Request>
Rewrite the rows below, changing "icon" to "button" and keeping everything else the same. Omit the pictures from your version.

[Data on locating visible targets]
────

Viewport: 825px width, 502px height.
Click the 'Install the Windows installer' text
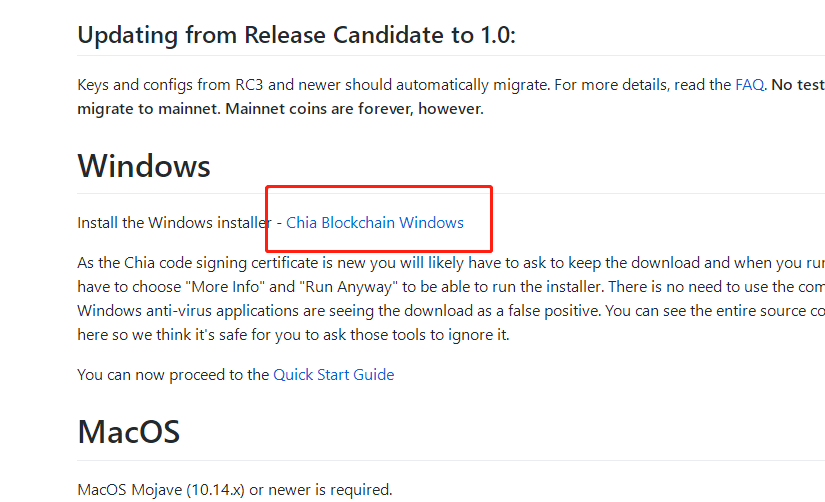(x=174, y=223)
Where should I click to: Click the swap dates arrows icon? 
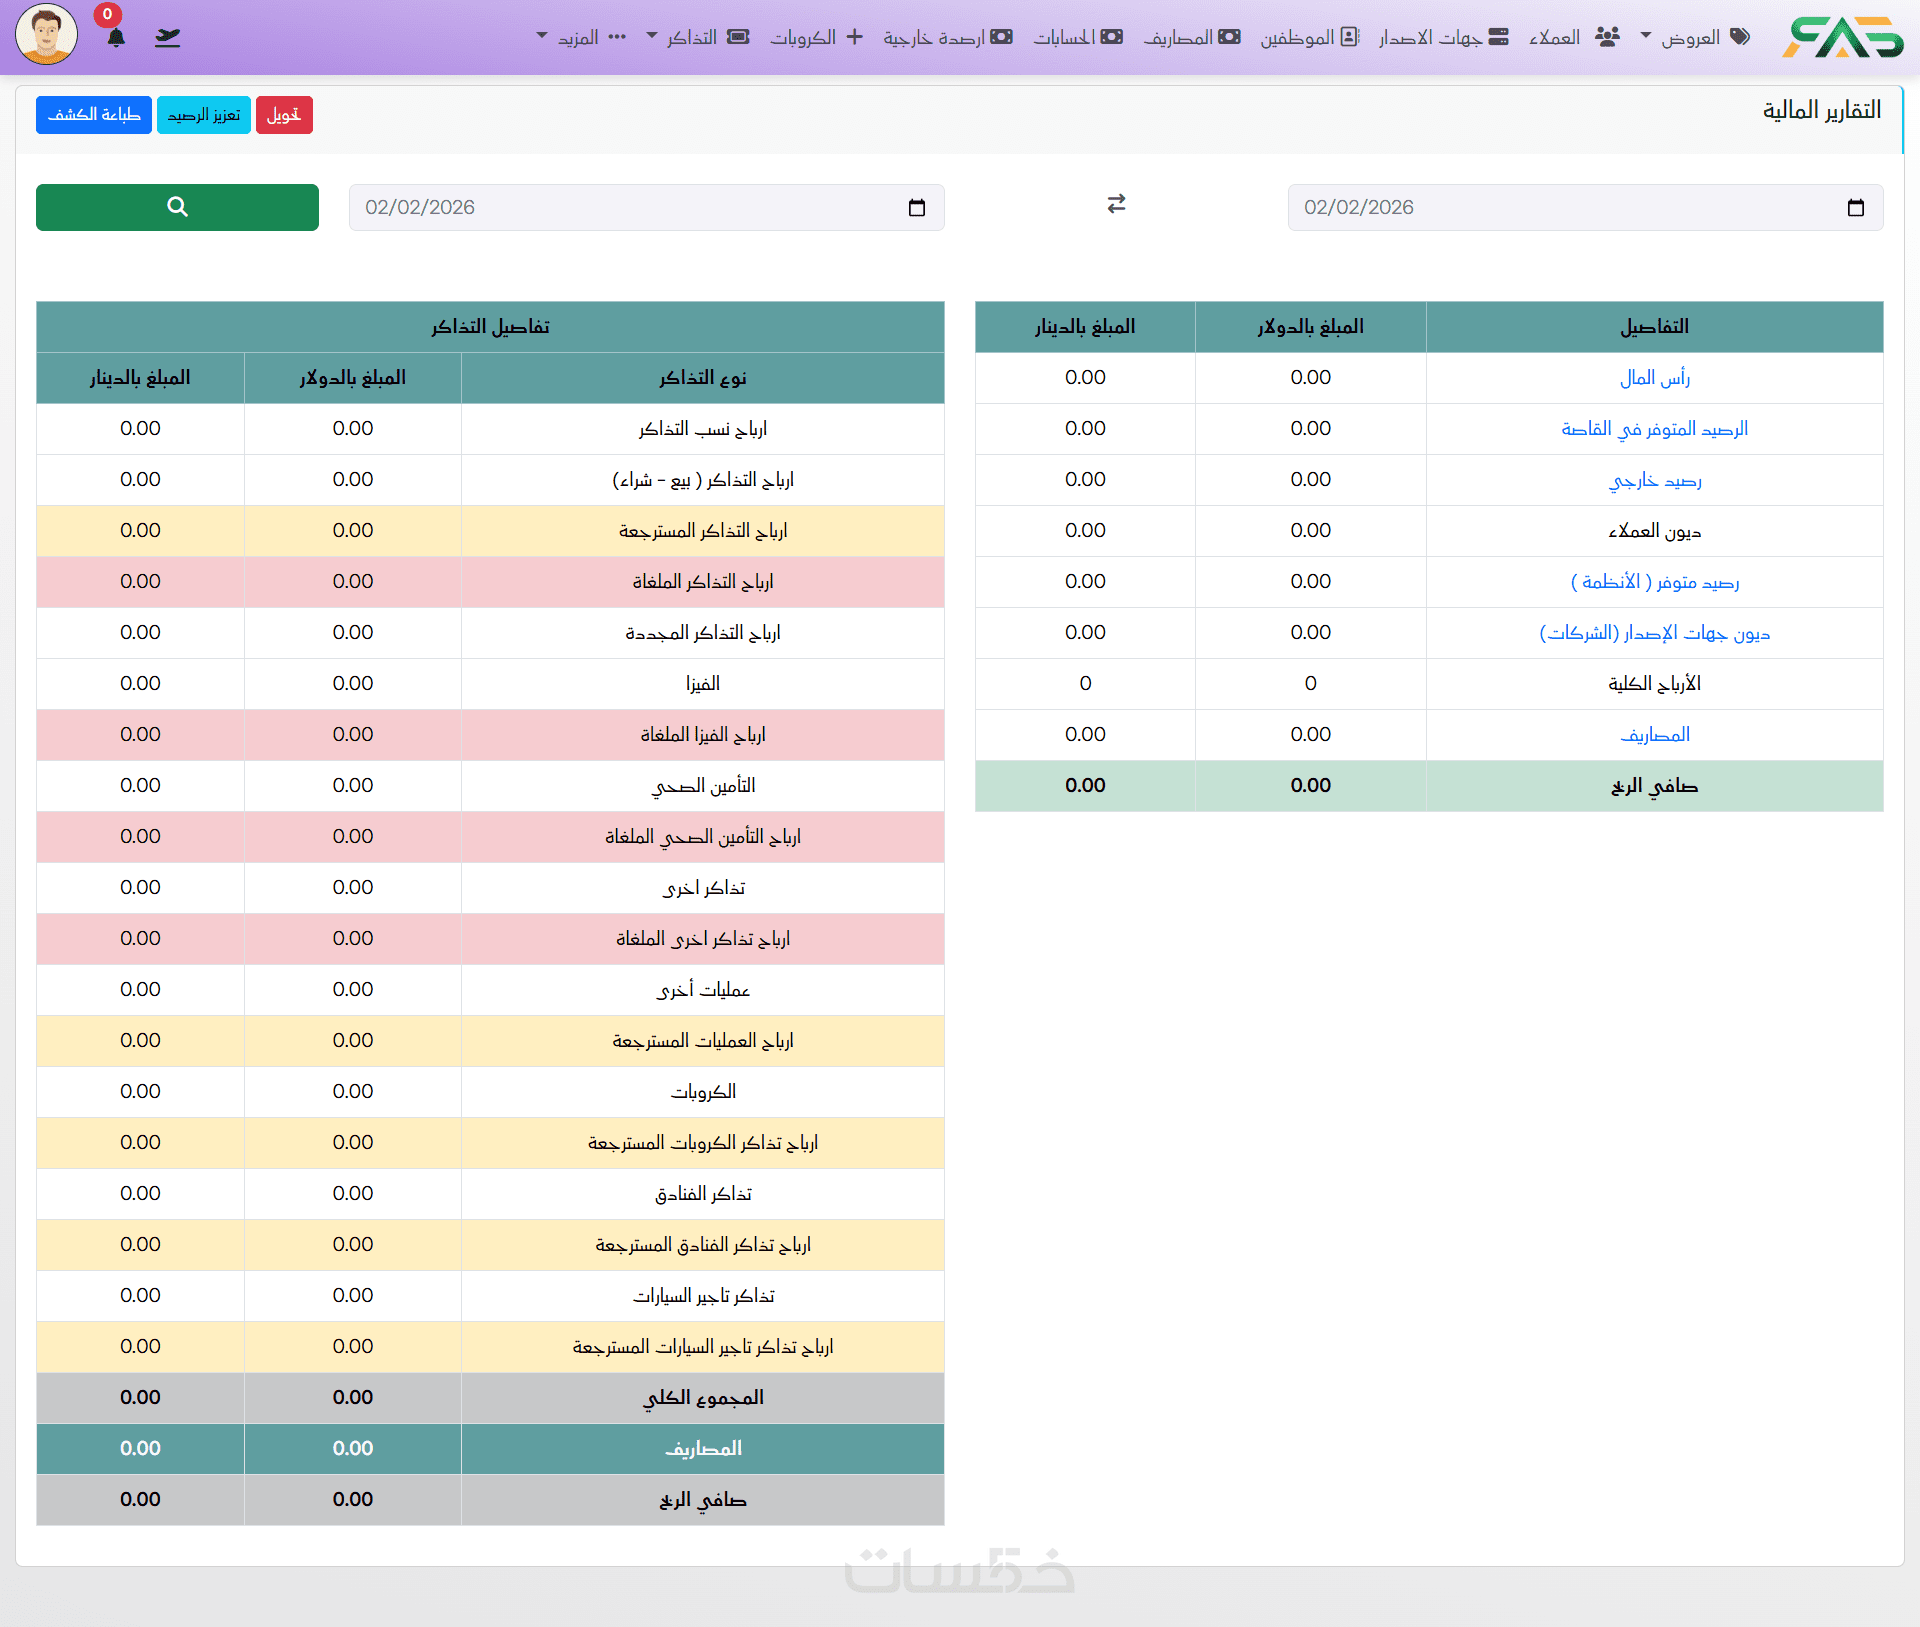pos(1116,204)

────

Result below>
Viewport: 825px width, 502px height.
Click the 'Install the Windows installer' text
(x=174, y=223)
Where should I click to: Click the swap dates arrows button? 
pos(1116,204)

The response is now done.